China leaves key lending benchmarks unchanged in line with expectations
China’s decision to keep its benchmark lending rates unchanged in August aligns with market expectations, reflecting the challenges facing the country’s banking sector. The one-year Loan Prime Rate (LPR) remains at 3.35%, and the five-year LPR is steady at 3.85%. These rates are crucial, as the one-year LPR serves as the reference for most loans, while the five-year LPR influences mortgage pricing.
The decision to maintain rates comes despite previous cuts in key interest rates in July, which marked China’s first broad easing move in nearly a year. These earlier cuts were intended to signal a shift in the People’s Bank of China’s (PBOC) monetary framework, with a greater emphasis on short-term rates to guide market expectations and stimulate economic growth.
However, the unchanged LPR reflects the challenges faced by Chinese banks, including shrinking interest margins, which limit their ability to further reduce rates without impacting profitability. Additionally, weak credit demand and seasonal factors have led to a significant drop in bank lending, reaching its lowest level in nearly 15 years. This has raised concerns about the effectiveness of monetary easing in stimulating the economy.
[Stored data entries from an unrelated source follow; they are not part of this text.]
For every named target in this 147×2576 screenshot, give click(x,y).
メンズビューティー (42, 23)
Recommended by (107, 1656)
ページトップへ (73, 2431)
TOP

Economists argue that China needs to complement its monetary policy with expansionary fiscal measures to boost domestic demand and support economic growth. They anticipate further easing steps, including a 25-basis-point cut in the reserve requirement ratio (RRR) in the third quarter and a 10-basis-point policy rate cut in the fourth quarter. These measures are seen as necessary to maintain real GDP growth close to 5% in the second half of 2024, amid ongoing economic headwinds.